The strategy rightly distinguishes between the position of children and adults. A more interventionist approach is entirely acceptable in schools. A (rather grandly titled) National Child Measurement Programme was introduced in 2005 so that elementary information - the height and the weight of each boy and girl - could be collected. It was decided, though, to allow parents to have an opt-out from the height chart and the scales, and initial evidence suggests that it is precisely those who need to be checked the most whose details are not being recorded. That anomaly has to be ended. Advice to families cannot start until the extent of any weight problem that a child might have is known and a remedy considered.
Elsewhere, ministers can point to better outcomes. The initiative to raise nutritional standards in school meals has been firmly established, but would reap more rewards if all pupils had to remain on the premises during the lunch period. Most encouragingly, the amount of time devoted to PE and sports in school is increasing. It would be better, nevertheless, to entrench that trend rather than make cooking classes a compulsory element of an already overcrowded national curriculum between the ages of 11 and 14.
A lighter touch should be taken with adults. There is a strong case for more explicit labelling of food products, such as the “traffic light” system that has been introduced recently, and manufacturers and retailers alike should be encouraged to reach agreement on common standards for this. People are entitled to consume unhealthy foods out of free choice but they should not do so just from ignorance. Alan Johnson, the Health Secretary, is also right to highlight the merit of exercise and to promote sport for adults, exploiting the 2012 Olympics as a catalyst. More facilities across the country would be welcome.
It is where the basics end and the blubber begins that is troubling and probably wasteful. Do we really require a National Helpline for Breastfeeding Mothers? How many women will ring it?
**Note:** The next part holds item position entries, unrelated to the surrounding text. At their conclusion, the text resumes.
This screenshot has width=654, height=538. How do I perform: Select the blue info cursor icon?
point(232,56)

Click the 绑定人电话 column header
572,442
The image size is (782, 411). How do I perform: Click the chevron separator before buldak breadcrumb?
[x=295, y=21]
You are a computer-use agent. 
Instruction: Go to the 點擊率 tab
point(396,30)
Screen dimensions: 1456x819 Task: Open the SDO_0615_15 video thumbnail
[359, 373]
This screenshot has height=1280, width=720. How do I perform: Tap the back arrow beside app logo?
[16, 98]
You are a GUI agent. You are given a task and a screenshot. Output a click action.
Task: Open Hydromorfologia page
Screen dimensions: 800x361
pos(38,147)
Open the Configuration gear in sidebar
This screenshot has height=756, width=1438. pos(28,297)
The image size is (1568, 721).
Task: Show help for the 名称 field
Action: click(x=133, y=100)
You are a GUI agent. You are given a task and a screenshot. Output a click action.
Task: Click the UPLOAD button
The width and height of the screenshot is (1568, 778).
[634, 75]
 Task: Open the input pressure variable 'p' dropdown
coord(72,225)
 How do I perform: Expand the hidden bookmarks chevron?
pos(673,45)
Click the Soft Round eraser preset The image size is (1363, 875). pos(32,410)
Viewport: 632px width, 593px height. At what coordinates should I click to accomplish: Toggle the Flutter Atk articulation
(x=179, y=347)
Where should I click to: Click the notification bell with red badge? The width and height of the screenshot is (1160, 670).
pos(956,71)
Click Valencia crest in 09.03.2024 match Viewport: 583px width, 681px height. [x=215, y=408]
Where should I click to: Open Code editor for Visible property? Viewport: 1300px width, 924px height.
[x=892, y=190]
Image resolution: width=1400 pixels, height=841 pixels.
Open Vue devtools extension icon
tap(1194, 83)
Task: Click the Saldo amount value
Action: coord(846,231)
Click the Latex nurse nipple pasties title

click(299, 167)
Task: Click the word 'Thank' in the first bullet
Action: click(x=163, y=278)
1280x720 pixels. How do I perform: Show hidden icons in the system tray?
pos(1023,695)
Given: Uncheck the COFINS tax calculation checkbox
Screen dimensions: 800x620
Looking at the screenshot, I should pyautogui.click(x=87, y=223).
More walking would be splendid but is creating a Walking into Health campaign, with the target of “getting a third of England walking at least 1,000 more steps daily by 2012 - an extra 15 billion steps a year” not unduly prescriptive? The announcement that there is to be a new Cabinet committee on health and wellbeing will doubtless be received with rejoicing across the land but what will be the benefits of the Government's attempt to build a “Coalition for Better Health” via “deliberative events, citizens' juries and regional summits including business, the voluntary sector, trade unions and Government”? Who might regulate all this micromanagement? Ofscoff?
Ministers will achieve far more if they focus on the essentials. In schools this means as much emphasis on “energy out” (exercise) as “energy in” (food). For adults, the same is true but it involves not treating them as children. For Whitehall, it is this: practise what you preach about obesity.